-- Data shown follows --

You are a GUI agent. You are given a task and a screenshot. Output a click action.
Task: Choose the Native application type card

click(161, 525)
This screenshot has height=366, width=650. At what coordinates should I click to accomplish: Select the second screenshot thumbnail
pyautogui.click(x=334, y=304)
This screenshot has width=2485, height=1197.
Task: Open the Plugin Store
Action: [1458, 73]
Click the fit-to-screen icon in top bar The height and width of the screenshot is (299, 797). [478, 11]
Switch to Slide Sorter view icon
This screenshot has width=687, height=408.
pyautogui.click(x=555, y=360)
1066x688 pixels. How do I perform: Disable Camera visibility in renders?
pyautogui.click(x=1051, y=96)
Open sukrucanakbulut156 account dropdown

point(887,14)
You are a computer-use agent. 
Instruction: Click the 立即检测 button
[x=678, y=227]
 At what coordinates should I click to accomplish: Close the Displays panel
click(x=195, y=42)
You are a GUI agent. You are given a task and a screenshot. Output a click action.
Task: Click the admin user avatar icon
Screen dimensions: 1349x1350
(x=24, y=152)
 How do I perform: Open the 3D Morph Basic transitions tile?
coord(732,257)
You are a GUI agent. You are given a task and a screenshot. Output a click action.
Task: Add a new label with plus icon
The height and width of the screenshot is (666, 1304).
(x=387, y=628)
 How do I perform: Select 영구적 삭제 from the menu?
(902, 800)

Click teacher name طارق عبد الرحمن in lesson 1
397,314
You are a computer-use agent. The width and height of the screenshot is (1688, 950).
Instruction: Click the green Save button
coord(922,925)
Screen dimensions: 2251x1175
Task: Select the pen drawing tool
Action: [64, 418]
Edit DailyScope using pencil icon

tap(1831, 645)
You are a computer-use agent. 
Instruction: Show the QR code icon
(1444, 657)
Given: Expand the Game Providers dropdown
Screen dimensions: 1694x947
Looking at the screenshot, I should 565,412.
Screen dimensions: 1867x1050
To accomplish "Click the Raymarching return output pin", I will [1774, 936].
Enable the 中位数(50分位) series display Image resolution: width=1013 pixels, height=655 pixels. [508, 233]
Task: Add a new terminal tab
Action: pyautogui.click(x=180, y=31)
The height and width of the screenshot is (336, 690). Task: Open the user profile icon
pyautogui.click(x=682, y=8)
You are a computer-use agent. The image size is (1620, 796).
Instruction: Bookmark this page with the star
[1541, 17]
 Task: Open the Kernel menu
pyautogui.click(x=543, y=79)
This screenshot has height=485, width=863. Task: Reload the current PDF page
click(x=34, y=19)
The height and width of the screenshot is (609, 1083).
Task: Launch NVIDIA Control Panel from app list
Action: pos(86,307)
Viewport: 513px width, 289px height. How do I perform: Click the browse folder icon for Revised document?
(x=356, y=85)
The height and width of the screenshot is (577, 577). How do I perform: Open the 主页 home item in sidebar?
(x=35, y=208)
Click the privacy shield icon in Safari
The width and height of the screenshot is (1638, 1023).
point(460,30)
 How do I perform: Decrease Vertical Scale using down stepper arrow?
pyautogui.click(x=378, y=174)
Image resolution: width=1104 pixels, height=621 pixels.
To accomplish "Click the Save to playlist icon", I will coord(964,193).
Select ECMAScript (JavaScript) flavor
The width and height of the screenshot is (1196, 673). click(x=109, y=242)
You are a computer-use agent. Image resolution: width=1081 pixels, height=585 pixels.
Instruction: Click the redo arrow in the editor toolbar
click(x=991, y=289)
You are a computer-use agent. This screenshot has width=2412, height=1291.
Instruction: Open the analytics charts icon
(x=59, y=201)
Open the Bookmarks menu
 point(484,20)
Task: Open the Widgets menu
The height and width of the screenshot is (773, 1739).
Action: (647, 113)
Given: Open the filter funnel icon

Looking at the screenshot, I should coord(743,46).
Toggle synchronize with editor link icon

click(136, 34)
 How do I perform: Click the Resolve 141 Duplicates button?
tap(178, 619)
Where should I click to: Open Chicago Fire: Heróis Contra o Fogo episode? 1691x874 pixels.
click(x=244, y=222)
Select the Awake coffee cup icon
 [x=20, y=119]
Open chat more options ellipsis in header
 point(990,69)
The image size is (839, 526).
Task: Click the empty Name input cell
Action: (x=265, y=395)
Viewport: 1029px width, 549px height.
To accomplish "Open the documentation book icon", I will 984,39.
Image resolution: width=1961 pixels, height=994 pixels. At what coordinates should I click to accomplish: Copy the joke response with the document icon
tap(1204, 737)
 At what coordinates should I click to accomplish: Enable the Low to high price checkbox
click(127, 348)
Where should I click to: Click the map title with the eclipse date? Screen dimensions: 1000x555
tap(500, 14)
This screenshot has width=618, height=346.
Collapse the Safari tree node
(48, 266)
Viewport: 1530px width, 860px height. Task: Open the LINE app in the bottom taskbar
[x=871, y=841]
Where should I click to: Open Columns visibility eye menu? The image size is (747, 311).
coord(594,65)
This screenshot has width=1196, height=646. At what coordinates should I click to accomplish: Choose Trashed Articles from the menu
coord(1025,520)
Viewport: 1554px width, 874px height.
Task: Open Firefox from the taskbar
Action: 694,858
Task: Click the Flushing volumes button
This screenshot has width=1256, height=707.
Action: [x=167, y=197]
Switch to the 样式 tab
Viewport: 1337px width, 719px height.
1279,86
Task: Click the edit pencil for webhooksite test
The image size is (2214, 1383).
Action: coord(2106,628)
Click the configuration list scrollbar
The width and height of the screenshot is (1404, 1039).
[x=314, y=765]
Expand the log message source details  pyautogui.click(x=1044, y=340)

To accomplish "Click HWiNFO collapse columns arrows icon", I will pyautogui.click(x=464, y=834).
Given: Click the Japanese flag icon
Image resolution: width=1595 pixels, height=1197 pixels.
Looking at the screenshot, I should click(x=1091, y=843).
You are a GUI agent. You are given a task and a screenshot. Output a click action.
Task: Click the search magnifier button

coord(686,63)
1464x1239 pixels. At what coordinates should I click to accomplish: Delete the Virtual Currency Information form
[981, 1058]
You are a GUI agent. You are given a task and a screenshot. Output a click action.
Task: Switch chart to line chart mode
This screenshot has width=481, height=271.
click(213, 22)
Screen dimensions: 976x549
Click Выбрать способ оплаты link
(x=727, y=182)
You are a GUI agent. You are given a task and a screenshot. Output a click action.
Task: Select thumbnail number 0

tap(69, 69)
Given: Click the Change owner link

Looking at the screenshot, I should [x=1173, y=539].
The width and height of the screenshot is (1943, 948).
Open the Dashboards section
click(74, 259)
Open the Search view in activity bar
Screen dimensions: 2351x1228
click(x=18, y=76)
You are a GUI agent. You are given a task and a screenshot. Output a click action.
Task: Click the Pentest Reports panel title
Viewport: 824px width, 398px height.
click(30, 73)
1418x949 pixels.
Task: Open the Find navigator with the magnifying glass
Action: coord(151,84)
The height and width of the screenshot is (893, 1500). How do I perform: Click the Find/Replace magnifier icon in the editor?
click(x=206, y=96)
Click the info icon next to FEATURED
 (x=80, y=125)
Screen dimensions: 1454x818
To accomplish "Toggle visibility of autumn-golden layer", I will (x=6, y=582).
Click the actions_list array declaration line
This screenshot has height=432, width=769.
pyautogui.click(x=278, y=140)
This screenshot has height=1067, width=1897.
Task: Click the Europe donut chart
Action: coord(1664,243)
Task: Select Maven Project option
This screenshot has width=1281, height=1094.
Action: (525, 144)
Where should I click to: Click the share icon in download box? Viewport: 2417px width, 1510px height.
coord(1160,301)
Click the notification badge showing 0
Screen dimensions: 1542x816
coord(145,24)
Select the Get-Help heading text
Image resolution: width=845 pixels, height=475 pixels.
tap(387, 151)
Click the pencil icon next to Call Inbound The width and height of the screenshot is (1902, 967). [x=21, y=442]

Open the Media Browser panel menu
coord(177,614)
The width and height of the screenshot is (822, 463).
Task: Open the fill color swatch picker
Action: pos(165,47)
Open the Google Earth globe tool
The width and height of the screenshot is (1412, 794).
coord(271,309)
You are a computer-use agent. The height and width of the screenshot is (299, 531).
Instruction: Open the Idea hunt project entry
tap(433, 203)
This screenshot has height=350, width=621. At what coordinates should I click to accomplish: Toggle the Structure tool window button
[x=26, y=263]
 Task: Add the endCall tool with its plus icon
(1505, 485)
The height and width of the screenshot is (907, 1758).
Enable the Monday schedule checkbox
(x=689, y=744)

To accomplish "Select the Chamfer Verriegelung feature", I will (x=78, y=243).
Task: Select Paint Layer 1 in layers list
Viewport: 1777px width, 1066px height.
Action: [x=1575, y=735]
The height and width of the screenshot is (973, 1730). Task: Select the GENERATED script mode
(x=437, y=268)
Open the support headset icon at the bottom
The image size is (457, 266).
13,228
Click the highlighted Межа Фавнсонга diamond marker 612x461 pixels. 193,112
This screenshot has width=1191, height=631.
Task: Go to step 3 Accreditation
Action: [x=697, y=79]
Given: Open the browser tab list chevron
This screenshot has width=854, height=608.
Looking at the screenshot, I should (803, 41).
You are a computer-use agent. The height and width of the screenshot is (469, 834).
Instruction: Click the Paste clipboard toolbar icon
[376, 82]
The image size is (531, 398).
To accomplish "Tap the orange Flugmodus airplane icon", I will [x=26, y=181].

-- Data shown concluded --

## Instructions to follow
List all lines above in which the string "Expand" appears.

## Finished exercise
Given: Expand the Game Providers dropdown
Expand the log message source details  pyautogui.click(x=1044, y=340)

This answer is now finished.